Hundreds of individuals joined the 5K “Run for Nepal” spearheaded by the Nepalese Community of Saipan with the Saipan Young Professionals Committee of the Saipan Chamber of Commerce last Saturday.
About 300 woke up early to support the fundraising run, which started at the Garapan Fishing Base across Kristo Rai Church.
Prior to the run, a prayer and a moment of silence were offered to those who perished and are still suffering because of the series of devastating quakes that have hit Nepal since April, including three that were more than magnitude 7 in strength.
Pramila Gurung, a waitress at Fiesta Resort and Spa Saipan, was visiting her family in Nepal when the earthquakes happened in April. She told the crowd on Saturday about the horrifying and traumatizing experience she and her family went through.

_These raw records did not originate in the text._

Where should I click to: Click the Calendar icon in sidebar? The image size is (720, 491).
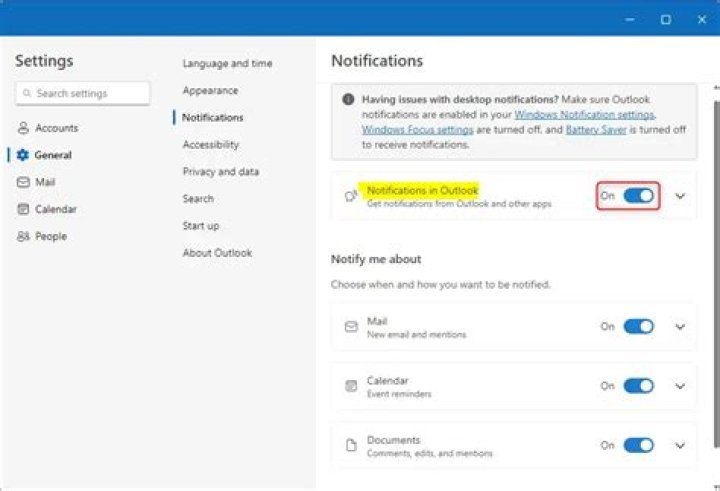pyautogui.click(x=23, y=209)
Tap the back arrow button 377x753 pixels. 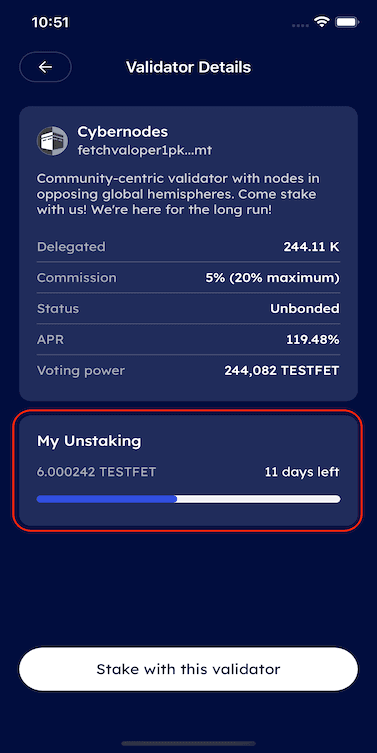pos(45,67)
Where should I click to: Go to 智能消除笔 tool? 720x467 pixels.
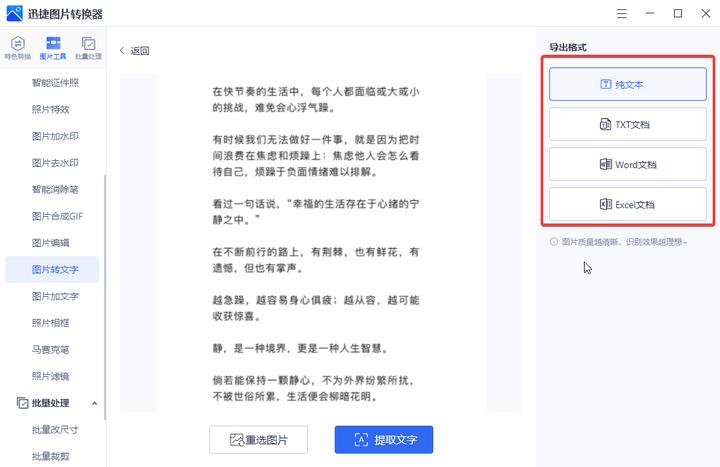(x=55, y=189)
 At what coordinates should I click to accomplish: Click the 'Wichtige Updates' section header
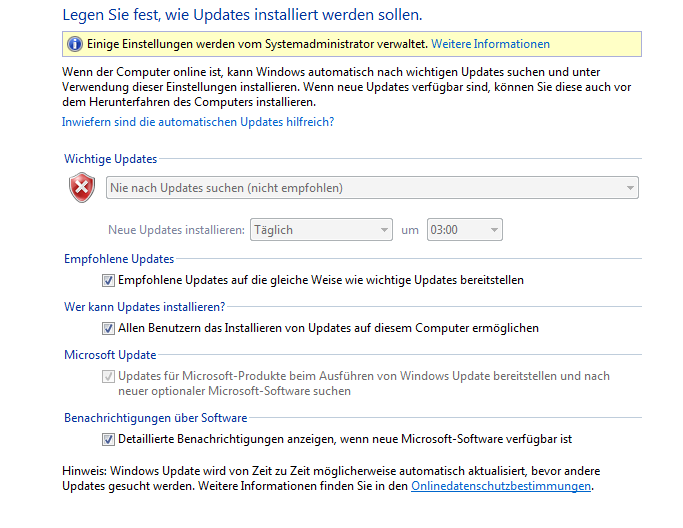pyautogui.click(x=111, y=159)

Gurung said she was on the third floor of a building when it happened. Luckily for her and her family, they were able to ran out into the open. After that, they stayed outside their house. Help didn’t come until their third day on the streets, afraid of going inside buildings that were full of giant cracks and anticipating aftershocks.
“The second time was so strong. The buildings were shaking, like dancing,” Gurung told the community. “That’s the time when I thought, ‘this is the last moment of my life,’” she said in a shaky voice.

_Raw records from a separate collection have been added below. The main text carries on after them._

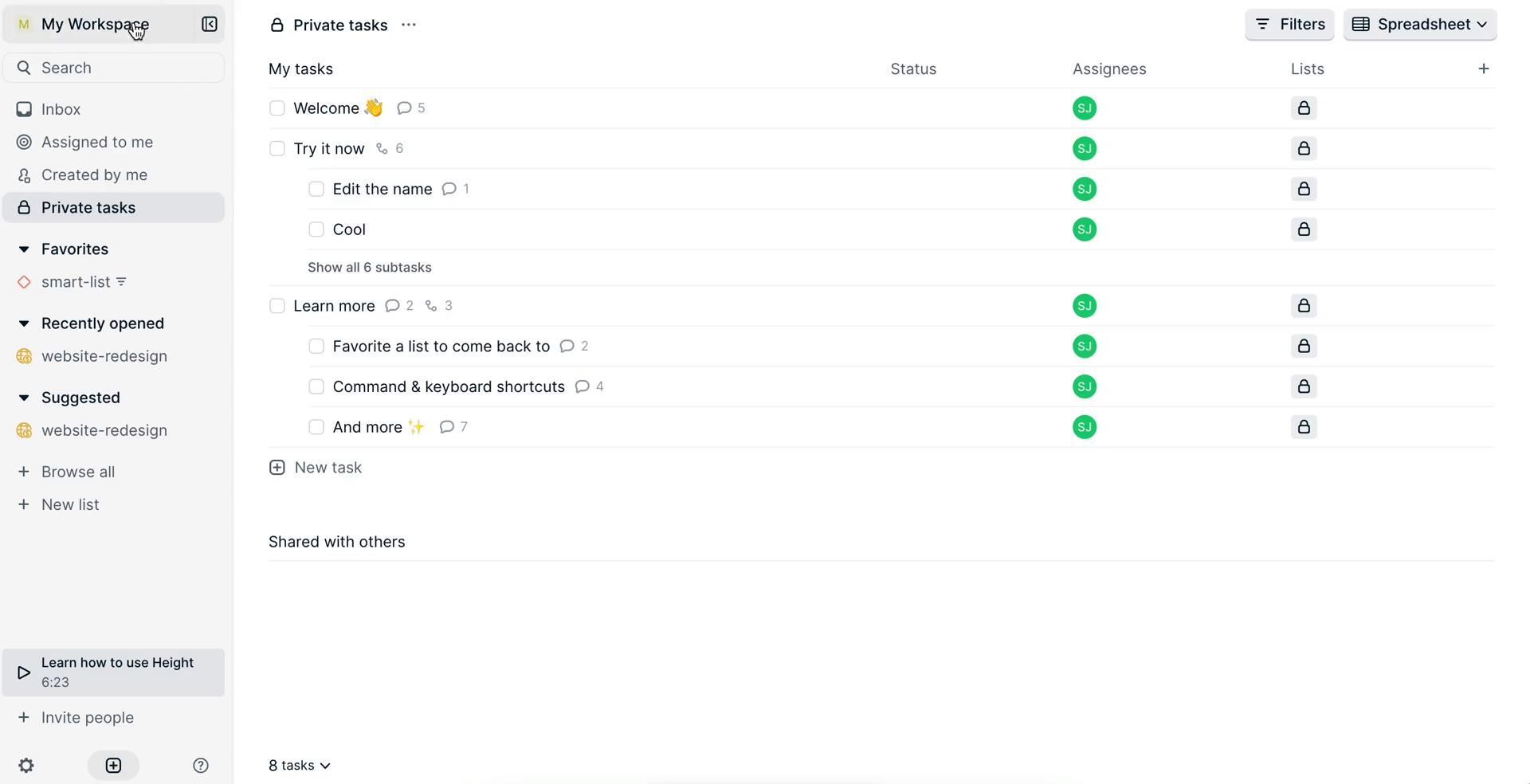The height and width of the screenshot is (784, 1530).
Task: Check the Welcome task checkbox
Action: click(x=277, y=108)
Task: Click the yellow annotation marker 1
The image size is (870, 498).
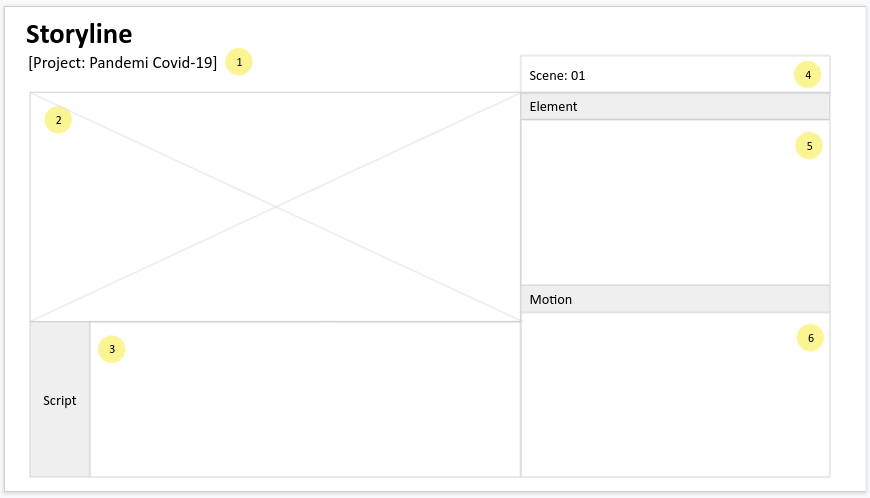Action: click(239, 62)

She thanked everyone for coming out to help and support her countrymen.
A $10 registration fee was paid per runner. Aside from this, raffle tickets and shirts were sold at the event.
According to the society’s president, Mahesh Thapa, funds will go directly to those who need it in Nepal as they have a counterpart team there who is taking care of allocating the money to the local community.
“It’s a very successful event for us. We would like to extend our sincerest thanks to all the community members for supporting us and participating,” Thapa said.
“A lot of people even donated but they didn’t run. And we had a good turnout with the kids,” SYP chair Mable Ayuyu said.
Prizes for the top three finishers included medals, hotel stays, and gifts from Nepalese culture including a karuwa, which is their traditional water jug, and a khukuri, which is an old knife mainly used during World War II.